McCormick has announced it is partnering with award-winning chef and soul food/southern cooking expert Millie Peartree to acknowledge the history and prominence of soul food by transforming traditional charcuterie boards into “Soul-Cuterie” boards for Black History Month. 

This collaboration provides fans the opportunity to not only celebrate soul food recipes but dig deeper to understand their history and the innovation used to create. With the introduction of Soul-Cuterie boards, a new take on the popular trend of charcuterie boards, families will be able to reimagine how they share their favorite soul food dishes.

“Soul food is not just food from the soul, but also comes from the heart. Growing up in the South, I’m always inspired by the down-home cooking that was passed from generation to generation,” says Chef Millie Peartree. “Rooted in Black culture, soul food connects families and community. I love bringing this new spin to classic soul food with Soul-Cuterie, while still showcasing the origins and history of our favorite dishes.”

To celebrate the partnership, McCormick donated to Chef Peartree’s own “Full Heart, Full Bellies” initiative, which supports the food insecure in her current hometown – the Bronx.

As a way to further educate and help fans learn soul food recipes, there is new dedicated section on Soul-Cuterie boards within the McCormick Flavor Maker App and online. The experience features the history behind soul food, Chef Peartree’s classic recipes (with a few twists) and videos that will showcase all the tips and tricks needed to create a Soul-Cuterie board and celebrate the month.

Chef Peartree’s favorite soul food recipes include:

  • Catfish Nuggets – Battered in a zesty mixture of Zatarain’s Crispy Southern Fish Fri and Creole Mustard, with a hint of OLD BAY Seasoning
  • Deviled Eggs with Southern Fried Chicken Skin – Prepared with the signature heat of McCormick Paprika and tangy French’s Classic Yellow Mustard

Chef Peartree has provided some creative tips for creating a Soul-Cuterie board, including:

  • “When plating a Soul-Cuterie board, you want to plate the star of the show in the middle, which would be our catfish nuggets, because we want people to eat it while it’s hot.

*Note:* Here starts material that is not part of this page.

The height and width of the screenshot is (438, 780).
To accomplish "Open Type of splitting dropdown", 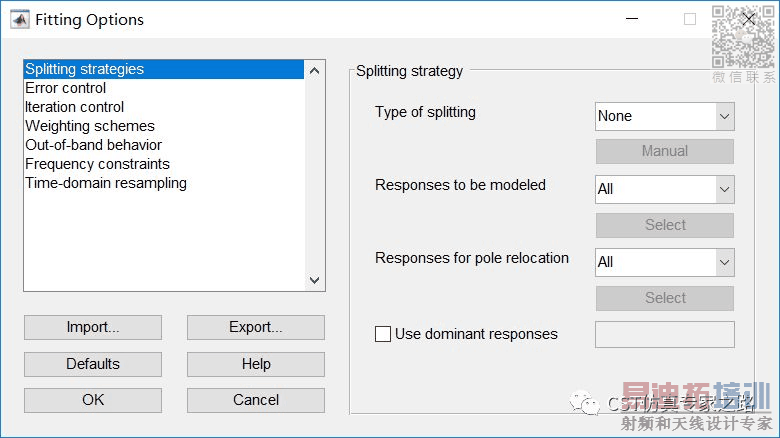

You probably won’t have to worry about re-heating anything because McCormick seasonings add so much flavor, everything will be devoured before any reheating is necessary!”
  • “You can turn any soul food staple into a small bite perfect for a Soul-Cuterie board - whether it’s collard greens you turn into spring rolls, mac-n-cheese into fried gooey nuggets of goodness, or banana pudding into individual pie bites.”
  • “Adding ready-made sauces to the board allows for dipping that creates a unique bite for each guest. Mini ramekins with an assortment of condiments like Stubb’s BBQ sauce, Zatarain’s Creole Sauce, even some French’s mustard can really jazz up the board.”